Missouri Supreme Court Keeps GOP-Backed Congressional Map in Place

The Missouri Supreme Court delivered a major win for Republican leaders this week, upholding the state’s GOP-backed congressional map as the national fight over redistricting continues to intensify.

In two unanimous decisions issued Tuesday, Missouri’s high court ruled that the “Missouri First Map” may remain in effect while ongoing legal and procedural disputes play out over a referendum effort aimed at overturning it.

The map, supported by Republican Gov. Mike Kehoe and approved by GOP lawmakers last year, was drawn with a clear political objective: shift one of Missouri’s two Democrat-held congressional districts into Republican hands and move the state toward a 7-1 Republican congressional delegation.

For Republicans, the ruling represents another important victory in the broader battle over congressional maps ahead of the 2026 midterm elections.

But some Missouri conservatives are already looking beyond the current map.

Even before the court issued its rulings, leading Republicans in the state were openly discussing whether Missouri should pursue an even stronger redraw that could eliminate the final Democratic-held congressional seat and produce an 8-0 Republican map.

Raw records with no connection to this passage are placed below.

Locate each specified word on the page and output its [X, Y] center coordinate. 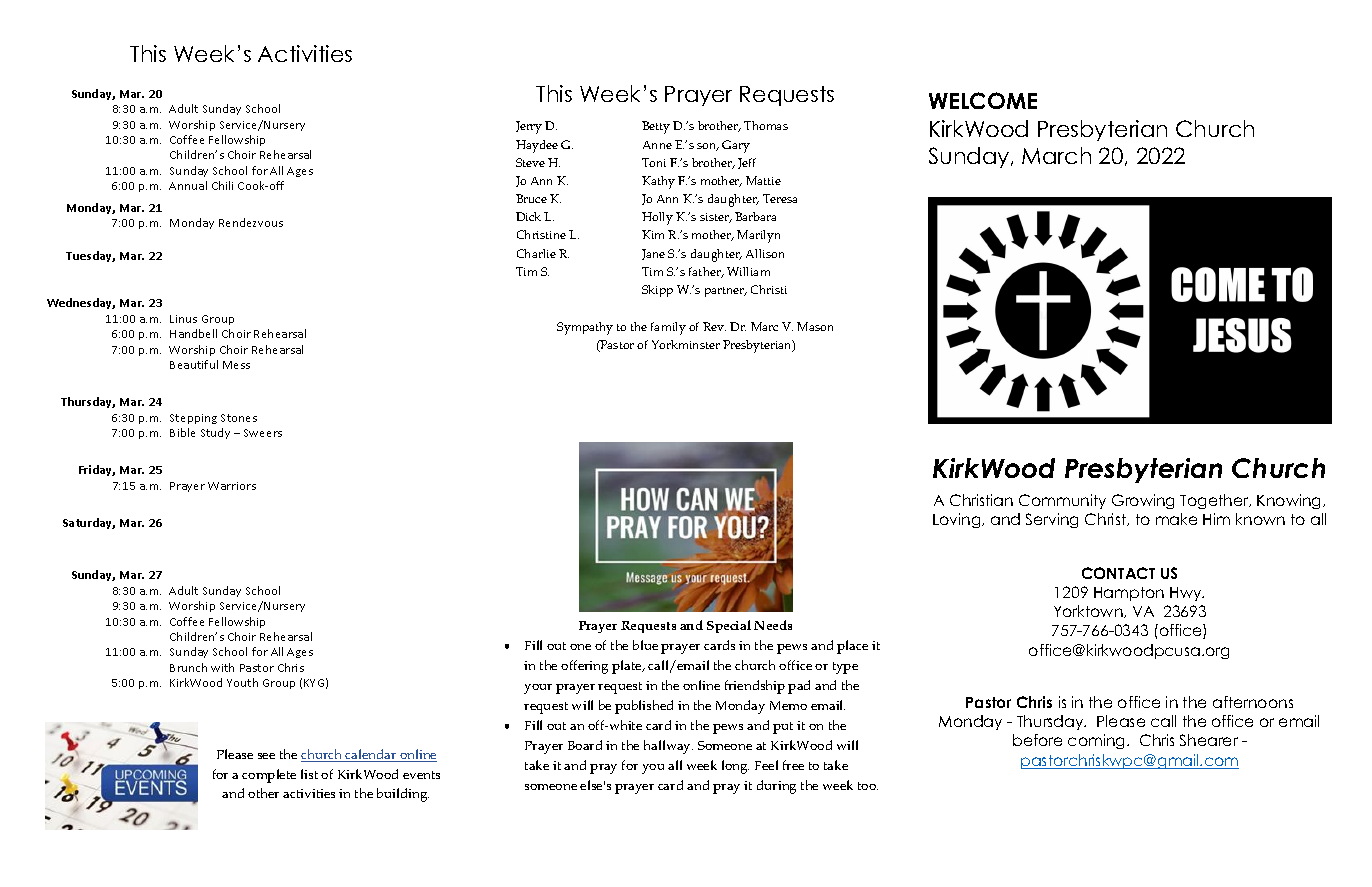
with [222, 667]
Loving [958, 520]
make [1176, 519]
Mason [815, 326]
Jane [653, 254]
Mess [236, 365]
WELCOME [983, 100]
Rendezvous [251, 222]
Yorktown [1089, 611]
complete [269, 776]
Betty [656, 127]
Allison [765, 253]
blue [645, 645]
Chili [222, 185]
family [668, 328]
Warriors [232, 486]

“I would love to see an 8-0 map,” Missouri Secretary of State Denny Hoskins said Tuesday, pointing to the Supreme Court’s recent decision limiting race-based districting.

“We have racial gerrymandering right now in St. Louis in Congressional District 1,” Hoskins added. “The U.S. Supreme Court ruled that there is no more racial gerrymandering.”

The Missouri Supreme Court rejected arguments from the ACLU and other activist groups that a referendum petition should have automatically paused the new congressional map after organizers submitted more than 300,000 signatures last December in an effort to overturn the law.

Democrat-aligned plaintiffs claimed the map should have been immediately frozen once the referendum petitions were filed.

The court disagreed.

Siding with the state, the justices ruled that Missouri’s Constitution does not automatically suspend a law simply because petition boxes have been submitted.

Judge Ginger Gooch wrote that if the framers of the state constitution had intended such an automatic suspension, “they would have so stated.”

The court also upheld lower court findings that rejected claims that the map violated constitutional compactness requirements.

Much of the legal fight centered on Kansas City, where Republicans divided the city across multiple congressional districts under the new map.

The map places portions of Kansas City into three separate congressional districts, including a division along Troost Avenue, long known as a historic racial dividing line in the city.

Republicans have defended the redraw as a lawful map based on political and geographic considerations, arguing that it aligns with the Supreme Court’s new direction on limiting race-based districting.

The Missouri ruling comes as Republican-led states across the country move more aggressively in the wake of the Supreme Court’s 6-3 decision in Louisiana v. Callais.

That ruling narrowed the legal standards that had previously been used to defend majority-minority districts under the Voting Rights Act.

Justice Samuel Alito wrote that racial districting standards had increasingly been used as a way to mask what were, in reality, partisan gerrymandering claims.

Republicans have taken that ruling as a green light to revisit congressional maps in states such as Texas, Florida, Tennessee, Alabama, Georgia, and Missouri as they work to protect and expand their House majority before the 2026 midterms.

Democrats and left-wing activist organizations, meanwhile, have responded with lawsuits accusing Republicans of weakening minority representation and locking in partisan control.

Missouri Republicans argue the Supreme Court has now clarified that states should not be forced to preserve districts built around racial engineering.

The Missouri First Map already puts one Democratic seat in serious jeopardy. But the fact that Republicans are openly discussing an 8-0 map shows the redistricting fight in the state may be far from finished.

The next major target could be Missouri’s last Democratic stronghold, the St. Louis-based 1st Congressional District, if GOP lawmakers decide to pursue another round of mapmaking.

For now, the Missouri Supreme Court’s ruling keeps the Republican-backed map in place while election officials continue reviewing and verifying the referendum signatures.